A votação, que é obrigatória, decorreu num ambiente complicado, com dificuldades logísticas que provocaram longas filas e atrasos no processo, aliadas a denúncias de irregularidades, a alimentarem a desconfiança e a tensão. Os 32 milhões de eleitores tiveram de esperar mais de cinco horas pelas primeiras projecções de voto; os resultados provisórios só foram autenticados mais de um dia depois do encerramento das urnas, mas acabaram por ser aceites por todos os concorrentes (só os que obtiveram o mínimo de 1,5% terão direito a apresentar-se na votação de Outubro).
De acordo com os analistas políticos argentinos, a votação das primárias oferece um primeiro retrato do estado da corrida presidencial, mas os resultados não devem ser interpretados como indicações precisas do sentimento do eleitorado. O maior mérito desta eleição é servir de tiro de partida: é a partir daqui que os candidatos considerados competitivos definem estratégias, negoceiam apoios e fixam o seu manifesto político. E é também agora que começa o movimento de migração — ou reagrupamento — do eleitorado: “Tudo se modificará nos próximos dois meses e meios, debaixo da influência da campanha eleitoral, das denúncias de corrupção e das vicissitudes económicas”, vaticina o El País.
O oficialista e actual favorito à sucessão de Kirchner é aquele que enfrenta maiores riscos. Dependendo da evolução do desempenho económico e do desenrolar das investigações relativas às suspeitas que recaem sobre vários membros da equipa da Presidente, Daniel Acioli pode ver a sua vantagem evaporar, e a “agulha” da opinião de pública virar para o campo da oposição.
O candidato peronista — um movimento populista que se adapta à conjuntura e sobrevive em sucessivas encarnações mais à direita ou mais à esquerda — exaltou a sua vitória como “contundente”, mas não conseguiu ultrapassar o patamar dos 40% que é tradicionalmente apontado como garantia de eleição à primeira volta. Os comentadores notam que neste primeiro teste do oficialismo nas urnas, a base de apoio que deu as maiorias a Cristina em 2007 e 2011 compareceu a favor de Scioli e da continuidade das políticas actuais: apesar de 12 conturbados anos de Governo de Cristina, as presidenciais de Outubro ainda são encaradas como um referendo ao kirchnerismo. Scioli, que nos últimos meses se aproximou politicamente da Presidente (com quem nem sempre concordou), passou a primeira barreira: a incógnita é saber se, num eventual cenário de segunda volta, a base que sustenta o status quo será suficiente para travar o apelo da mudança.

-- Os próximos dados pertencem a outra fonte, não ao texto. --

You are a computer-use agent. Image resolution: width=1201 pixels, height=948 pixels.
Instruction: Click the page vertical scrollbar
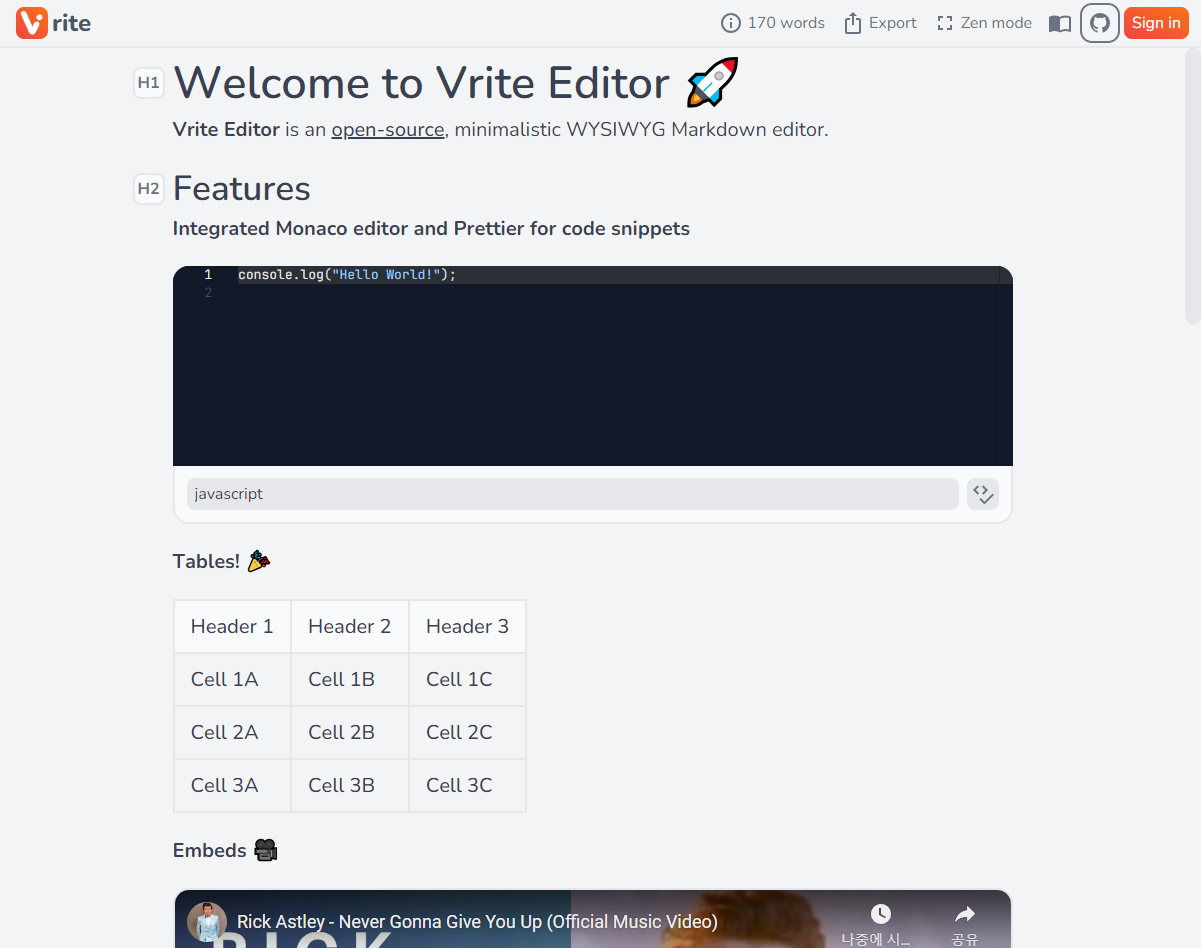[x=1191, y=190]
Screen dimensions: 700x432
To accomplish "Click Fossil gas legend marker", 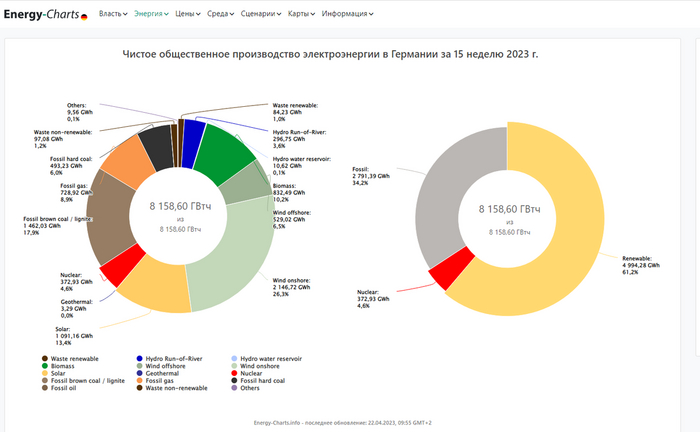I will point(138,380).
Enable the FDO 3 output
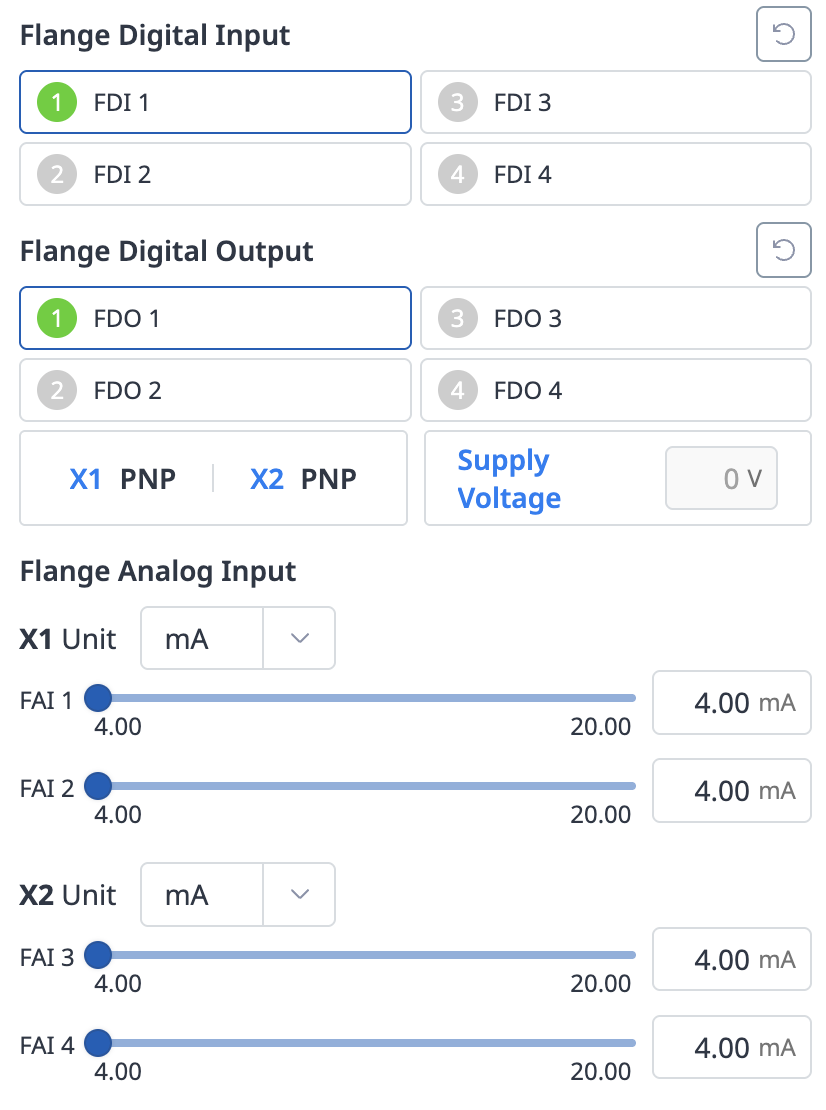 tap(615, 318)
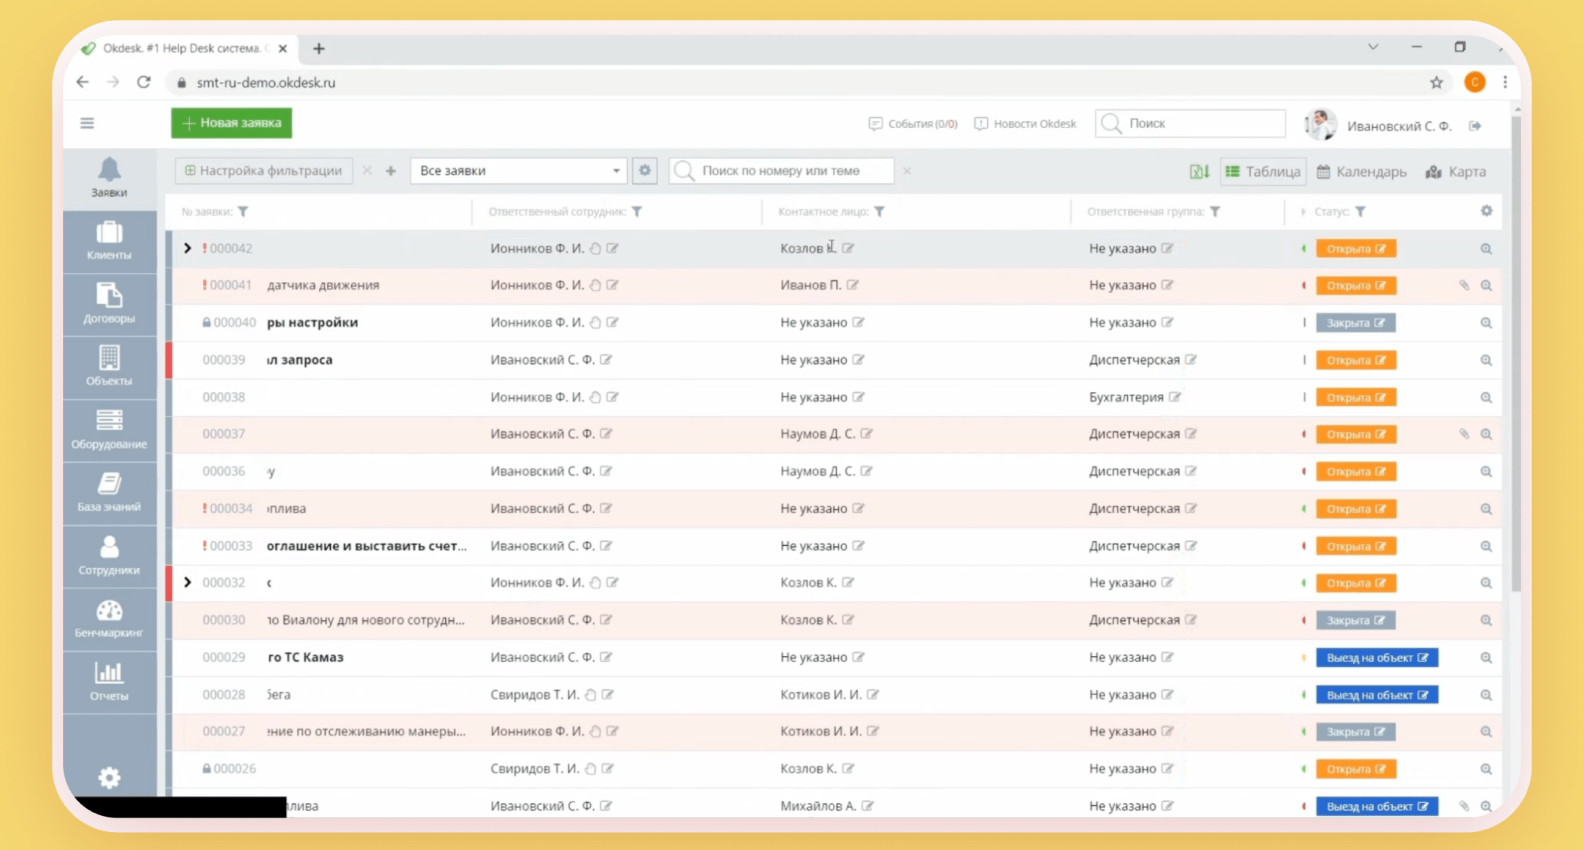Open База знаний in sidebar
Screen dimensions: 1584x850
click(109, 492)
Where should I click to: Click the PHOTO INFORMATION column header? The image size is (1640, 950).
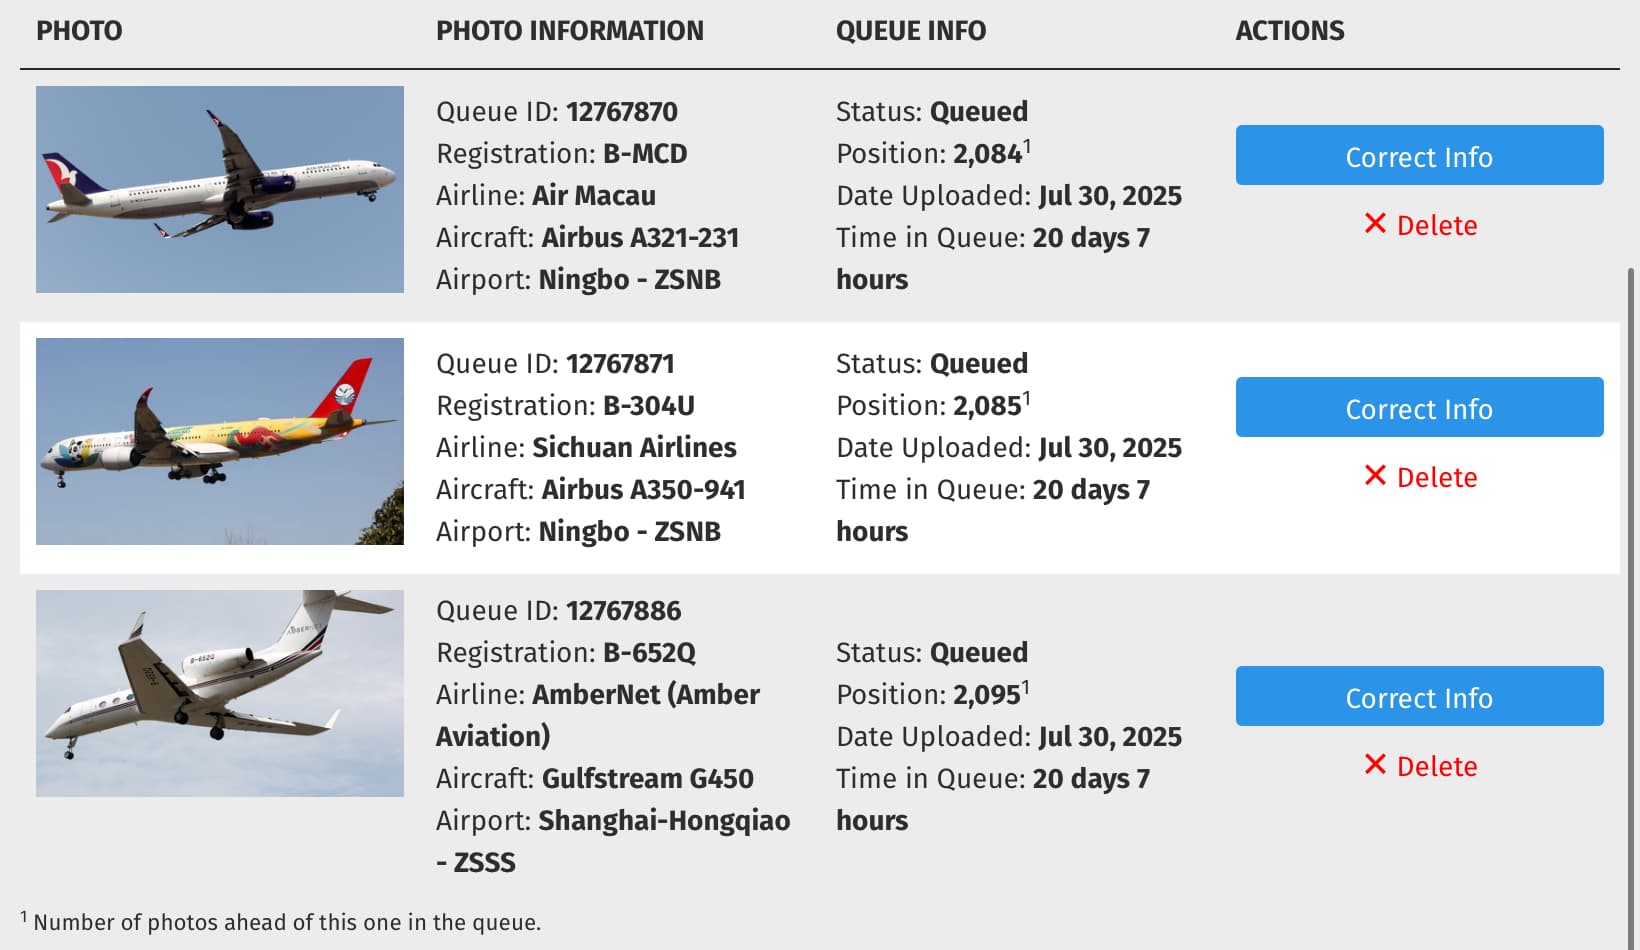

Apesar de a situação do país ser hoje incomparável à dos primeiros anos do kirchenrismo — na sua versão original de 2002, com Nestor na Presidência — marcados pelo default, pelo desemprego acima dos 20% e metade da população em situação de pobreza, a oposição ataca a alegada incompetência da gestão de Cristina, manifesta no arrefecimento e travão do crescimento dos últimos quatro anos. O discurso moderado de Mauricio Macri parte do reconhecimento das melhorias alcançadas na última década, através de reformas e políticas sociais (que garante são para manter), para contestar o esgotamento do modelo. A sua aposta é na projecção das expectativas dos argentinos, que querem voltar a ver o seu país como a referência na América Latina.